Fried first heard of Postville several years ago, courtesy of a BBC interview with Stephen Bloom, a University of Iowa journalism professor and author of “Postville: A Clash of Cultures in Heartland America,” published in 2000. Fried, who had worked internationally for roughly 30 years as an information technology expert, was in Zurich when he heard the interview and immediately wrote the basics down in his idea file.

After hearing Bloom talk about the book and the community of Postville, Fried said he knew the story offered several avenues for dramatic possibilities because of the cultural conflicts brewing in the community between the Hasidic Jews who founded a kosher meatpacking plant there, the immigrant workers who came to work at the plant and the native Iowa residents.

When he retired in September 2006 and embarked on a new career in the arts, he went back to school at the University of Colorado and began re-visiting the ideas he had filed away.

A resident of Niwot, Colorado, Fried he has had four of his plays in production in the first 24 months of his writing career. Two more are scheduled for 2009. His play, “Shakespeare Incorporated,” was selected as one of three finalists in the 2009 Rocky Mountain Theatre Association Festival Playwriting Competition and was also selected as one of the winners of Paragon Theater’s Trench New Play Development Competition. He’s also the co-author of “Ups & Downs: The (Mis)Adventures of a Crusty Old Fart and His Bouncy Son As They Trek Through the Alps.”

Although Fried began discussions with Bloom for the theatrical rights to the Postville book some time prior to the immigration raid, the two were in final negotiations when the event occurred. Fried was left with a monumental decision: Should he somehow incorporate the most recent events in Postville into the play he was writing, or should he ignore them entirely?

“As I was preparing for the first reading, I decided I couldn’t bury my head in the sand any longer and that I’d have to come to a decision,” he said. “How could I include what was going on and have it strengthen my theme instead of changing everything I’ve already done?

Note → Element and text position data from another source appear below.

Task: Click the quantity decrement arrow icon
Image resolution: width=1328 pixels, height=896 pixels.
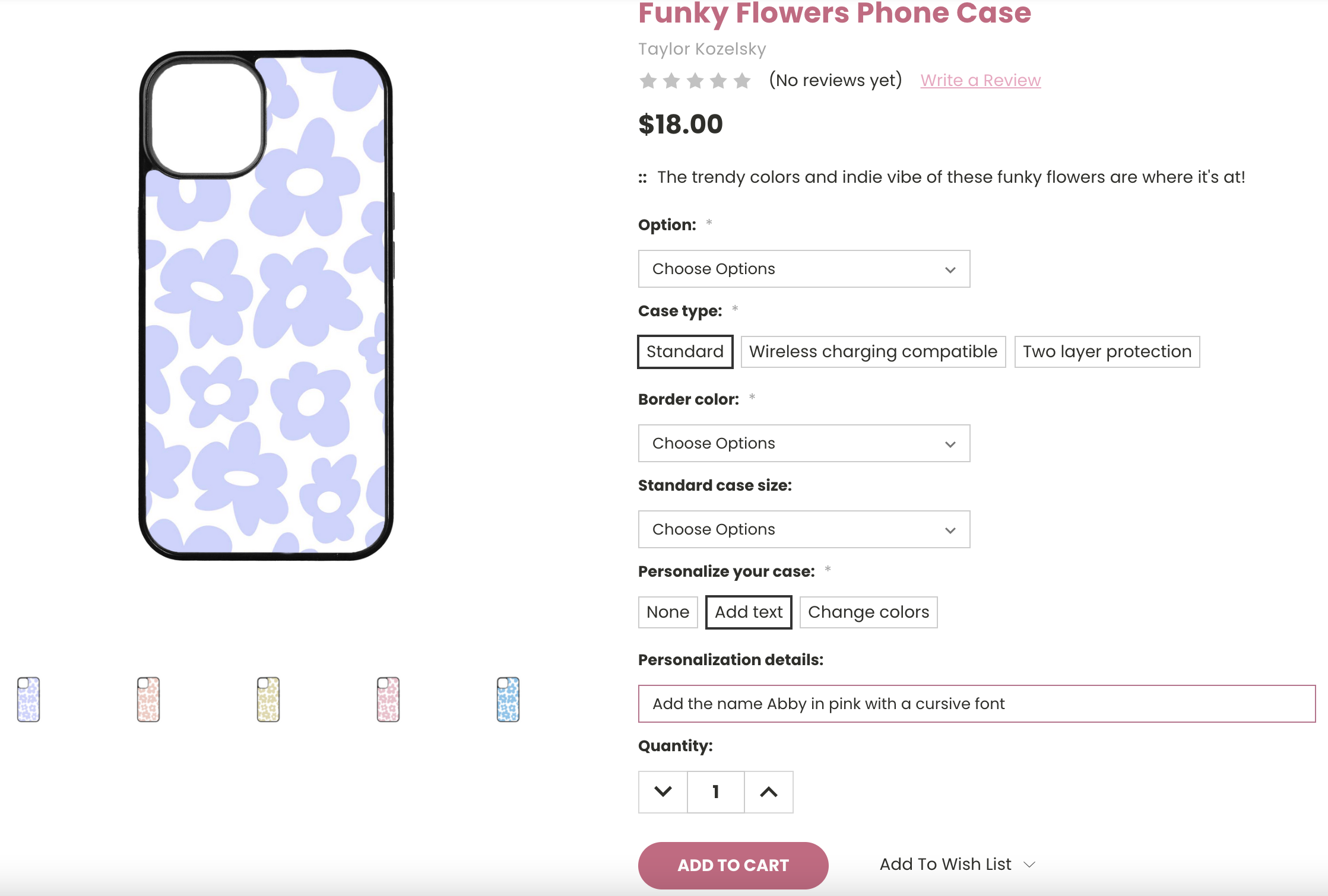Action: pos(663,791)
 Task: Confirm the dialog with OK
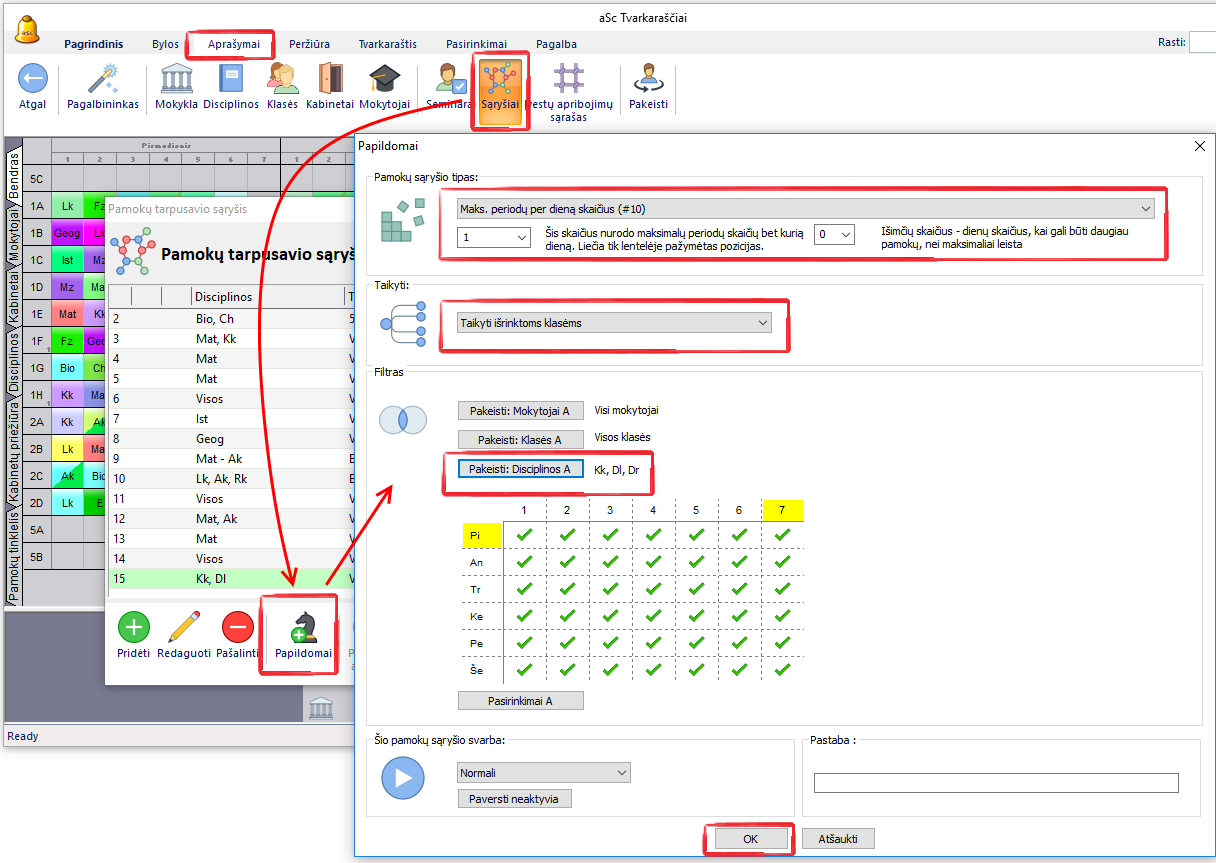click(x=750, y=839)
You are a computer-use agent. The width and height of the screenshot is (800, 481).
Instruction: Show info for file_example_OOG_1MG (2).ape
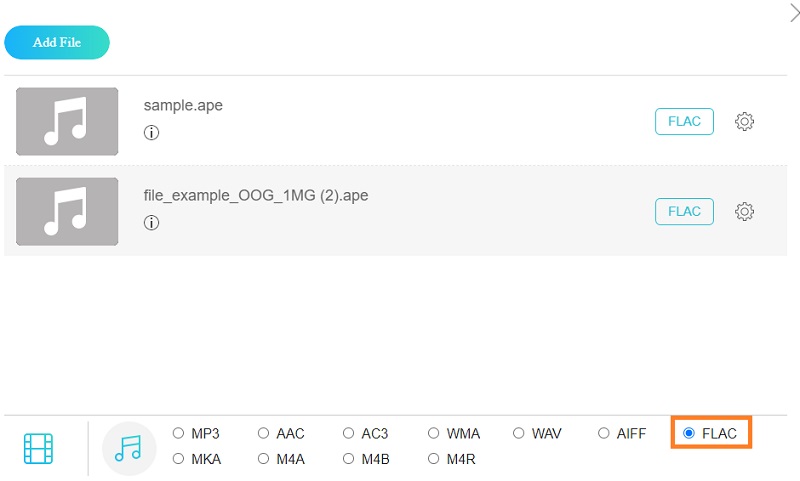pyautogui.click(x=152, y=223)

“I had consciously chosen to ignore the raid and its aftermath — fines, arrests, the meatpacking company going into receivership, and general uproar. But in the seven months since the raid, there has been ongoing news coverage, and I was becoming increasingly concerned that my play was being hijacked. People would expect to see the raid and its implications addressed.”

Fried, who has just finished the first half of the work and has given a first reading, said the overriding theme of his play is that change is an inextricable facet of life.

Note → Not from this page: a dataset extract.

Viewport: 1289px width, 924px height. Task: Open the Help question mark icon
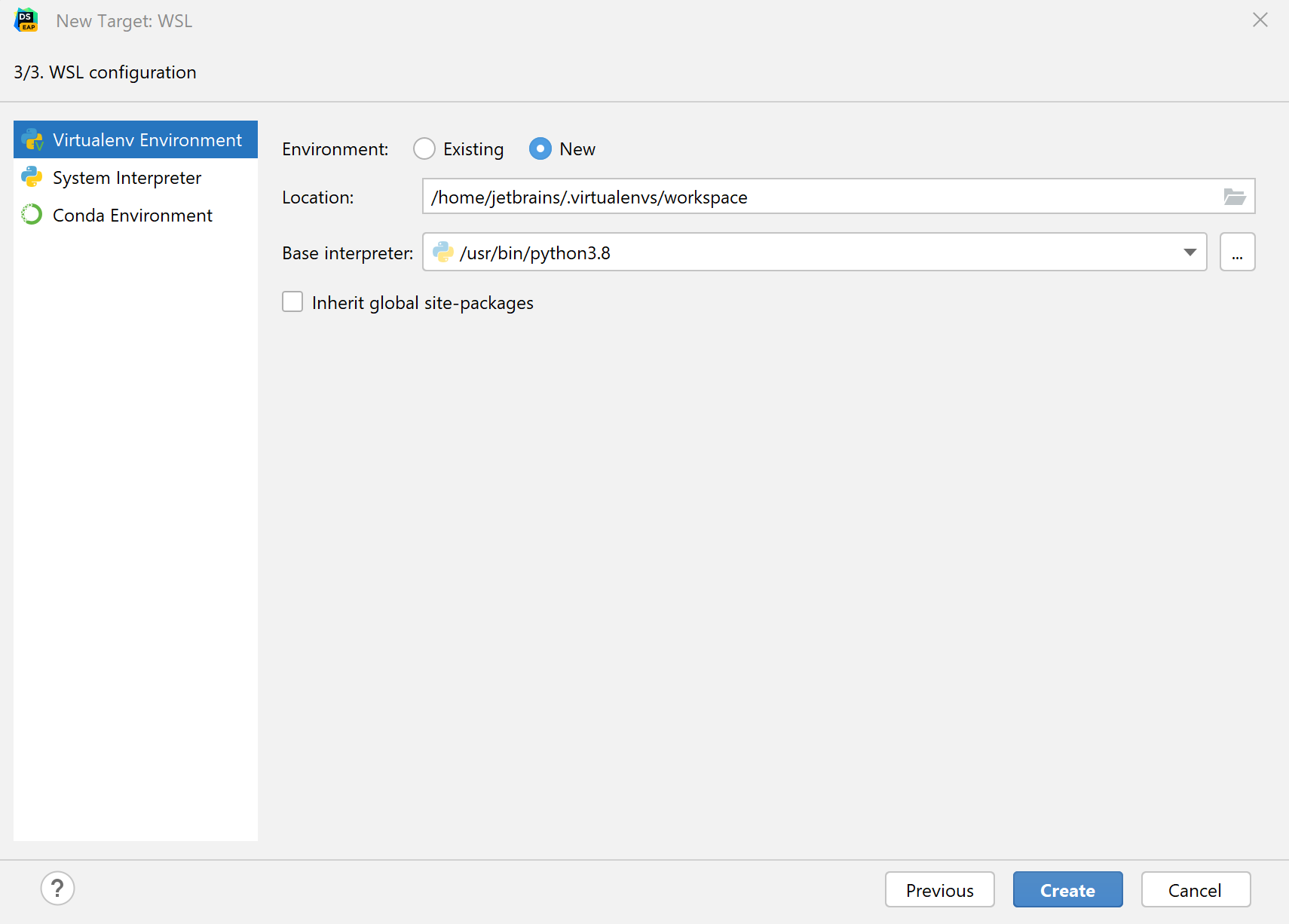[57, 889]
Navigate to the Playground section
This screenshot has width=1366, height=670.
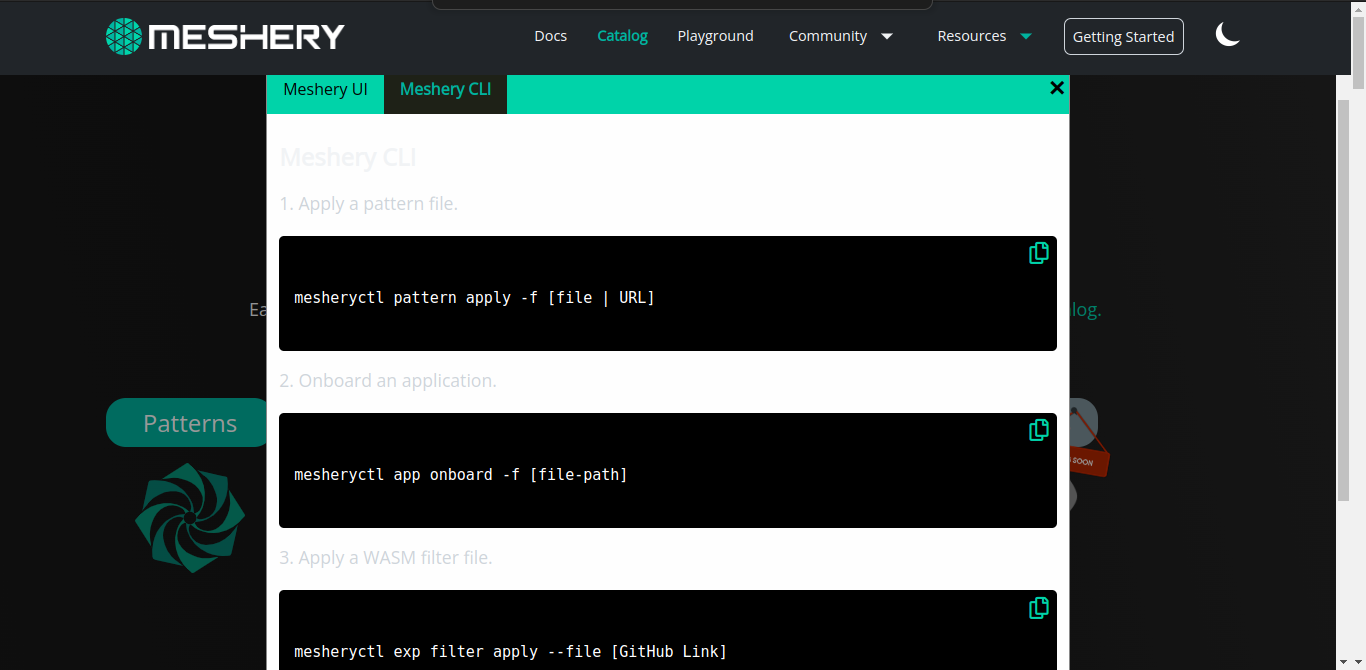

“What I wanted the play to be about is change,” he said. “Change is inevitable. Change hurts. People, often when they are in pain, react in ways that often turn out to be not the right way, but often there is nobody at fault. If you can learn to live [with change], you’ll learn to reach a new position where things are different, but you’ll get over it.”

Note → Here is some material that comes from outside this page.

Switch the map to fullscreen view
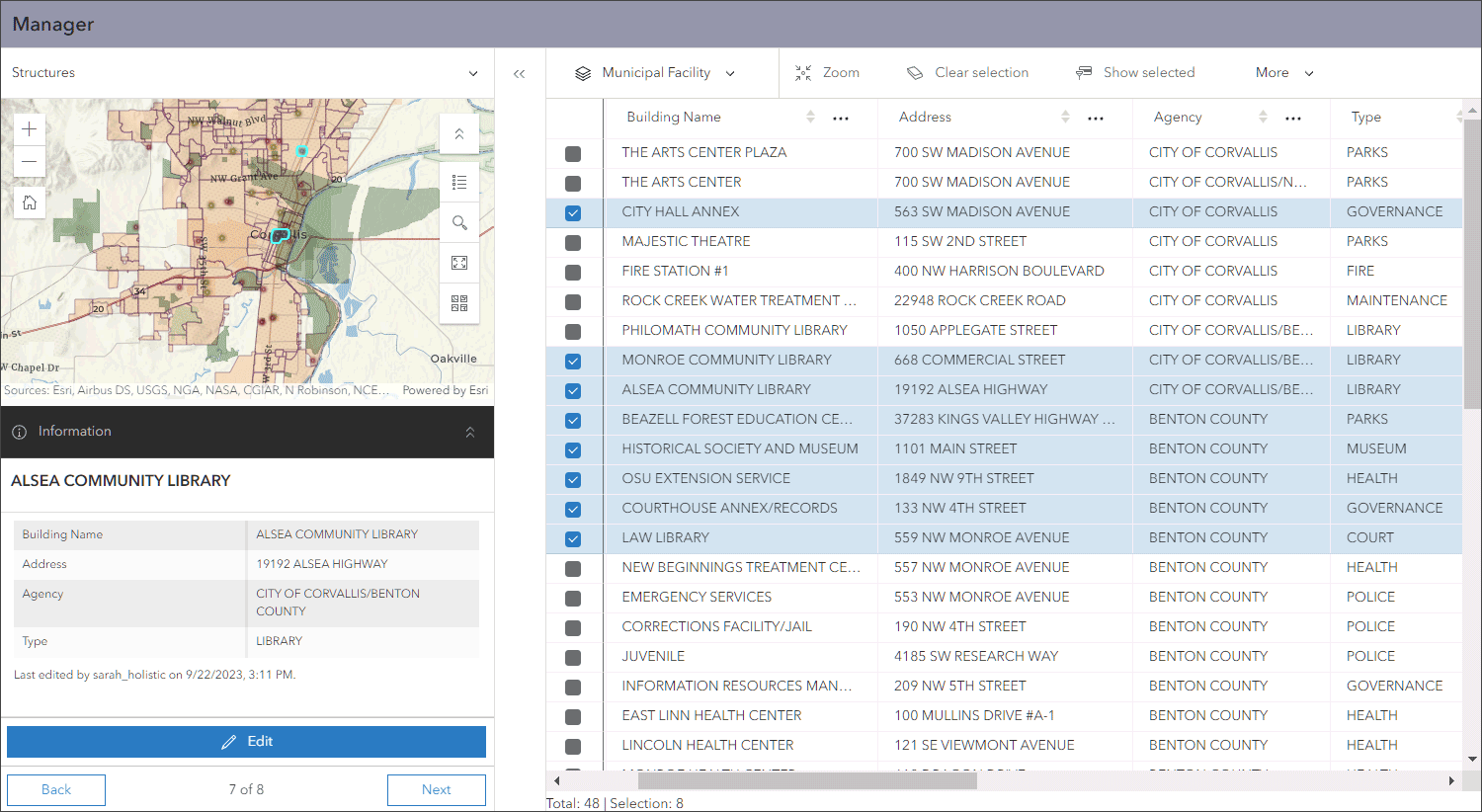coord(459,263)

Fried is currently toying with the idea of having one of the play’s discontented locals, a character who has not been happy about Jewish people coming to town and building a kosher meatpacking plant there, tip off the federal authorities and spark the immigration raid.

“But then, as the town starts to crater, that person and all the others begin to wonder what has been done — they’ve killed the goose that laid the golden egg,” he said. “My son, who is also playwright, said that this should be the third act. The Hasidim, who have been very isolationist all along, are now presented with a catalyst that shows them they have to deal more with the world.”

One thing Fried does not want the play to be is a tragedy. To keep the play from going that route, he thinks the Hasidim and the residents of Postville will reach some sort of an agreement where they are “not kissing each other on the lips” but have moved to a new position that is livable.

Regardless of how the play ultimately ends, Fried is hopeful a theater company in Iowa or a neighboring state will be interested in producing it.

“Of course, I’ll shop the play anywhere where there is a company that wants to put it on,” he said. “But I was thinking there might be interest in and around that area. It would be a good fit, as long as I could get people to understand that this is a fictional account. It’s no more about what actually happened than ‘The Cruicible’ is about what actually happened in the Salem witch trials.”